#### GIVEN REQUEST:
Rewrite the lines starting at the one containing "At what coordinates" and ending at the one containing "click(x=158, y=275)", putting "label" in place of "marker" and leaving everything else the same. Omit the pictures from your answer.

#### EXCERPTED RECORDS:
*****

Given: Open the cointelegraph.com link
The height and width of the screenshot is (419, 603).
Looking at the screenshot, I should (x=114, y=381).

*****

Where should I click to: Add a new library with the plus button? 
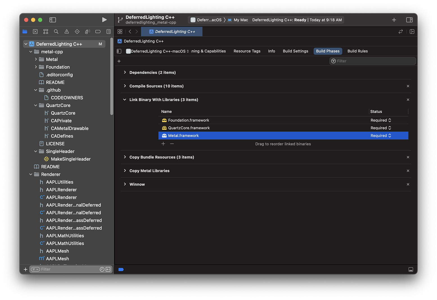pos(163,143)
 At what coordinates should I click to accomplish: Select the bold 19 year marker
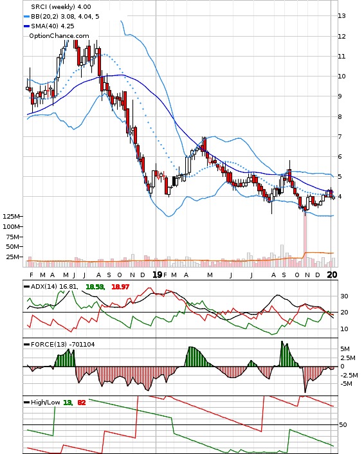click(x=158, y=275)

*****

#### EXPECTED ANSWER:
 At what coordinates should I click to accomplish: Select the bold 19 year label
click(x=158, y=275)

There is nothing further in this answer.